Please reproduce every line of the records below verbatim, leaving out the pictures.
** START **
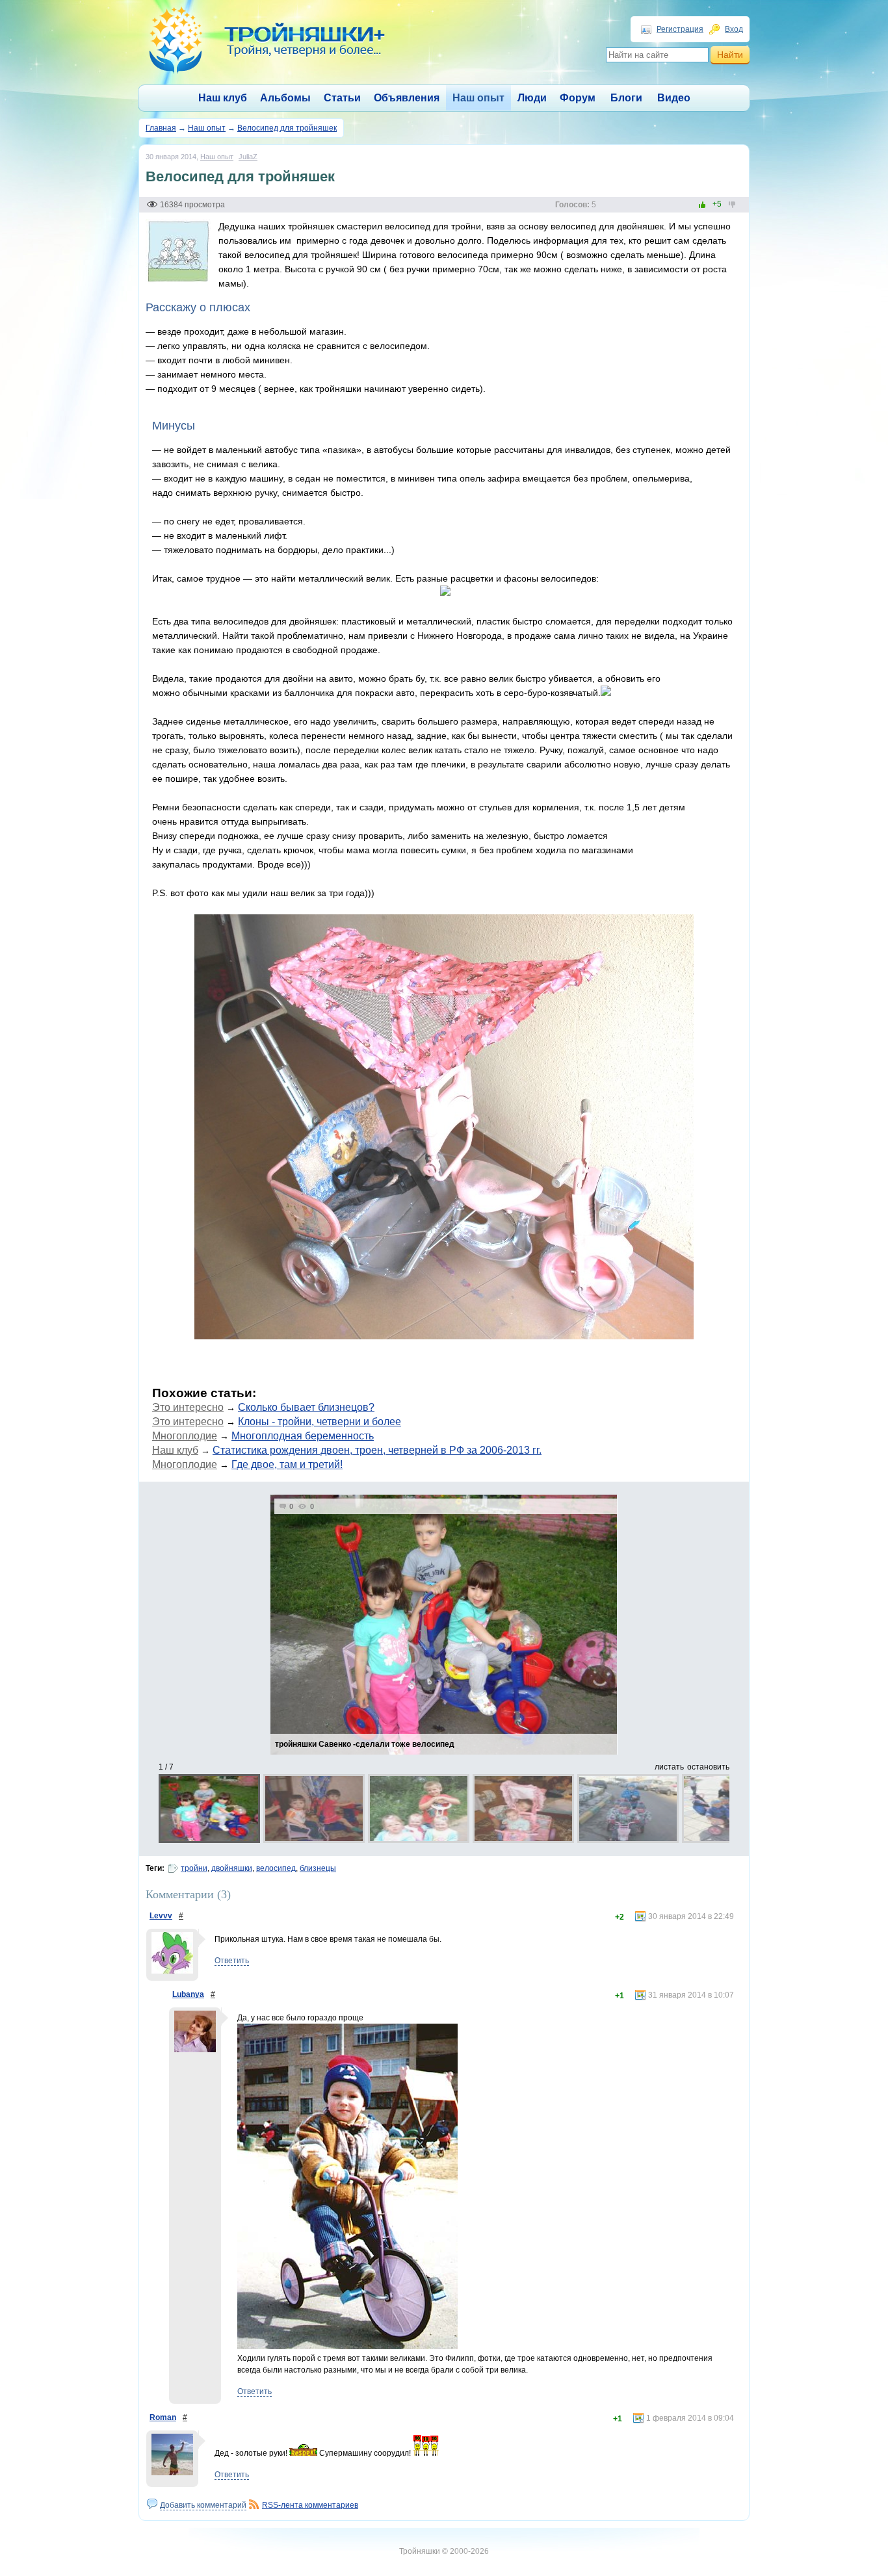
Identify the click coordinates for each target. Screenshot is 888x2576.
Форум (577, 97)
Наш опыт (478, 97)
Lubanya (188, 1994)
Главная (161, 128)
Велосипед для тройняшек (287, 128)
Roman (163, 2417)
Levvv (161, 1915)
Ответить (232, 1960)
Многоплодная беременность (302, 1435)
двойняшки (231, 1868)
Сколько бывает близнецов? (306, 1407)
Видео (673, 97)
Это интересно (188, 1407)
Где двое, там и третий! (287, 1464)
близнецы (318, 1868)
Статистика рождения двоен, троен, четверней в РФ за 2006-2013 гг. (377, 1450)
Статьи (342, 97)
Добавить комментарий (203, 2505)
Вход (734, 29)
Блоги (626, 97)
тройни (194, 1868)
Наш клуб (222, 97)
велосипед (276, 1868)
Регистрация (680, 29)
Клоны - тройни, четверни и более (319, 1421)
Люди (532, 97)
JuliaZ (248, 157)
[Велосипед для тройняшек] (178, 281)
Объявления (406, 97)
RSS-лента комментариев (310, 2505)
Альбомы (285, 97)
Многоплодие (184, 1435)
** END **
*REPLY TO THE EXERCISE*:
Identify the click coordinates for each target. Screenshot is 888x2576.
Форум (577, 97)
Наш опыт (478, 97)
Lubanya (188, 1994)
Главная (161, 128)
Велосипед для тройняшек (287, 128)
Roman (163, 2417)
Levvv (161, 1915)
Ответить (232, 1960)
Многоплодная беременность (302, 1435)
двойняшки (231, 1868)
Сколько бывает близнецов? (306, 1407)
Видео (673, 97)
Это интересно (188, 1407)
Где двое, там и третий! (287, 1464)
близнецы (318, 1868)
Статистика рождения двоен, троен, четверней в РФ за 2006-2013 гг. (377, 1450)
Статьи (342, 97)
Добавить комментарий (203, 2505)
Вход (734, 29)
Блоги (626, 97)
тройни (194, 1868)
Наш клуб (222, 97)
велосипед (276, 1868)
Регистрация (680, 29)
Клоны - тройни, четверни и более (319, 1421)
Люди (532, 97)
JuliaZ (248, 157)
[Велосипед для тройняшек] (178, 281)
Объявления (406, 97)
RSS-лента комментариев (310, 2505)
Альбомы (285, 97)
Многоплодие (184, 1435)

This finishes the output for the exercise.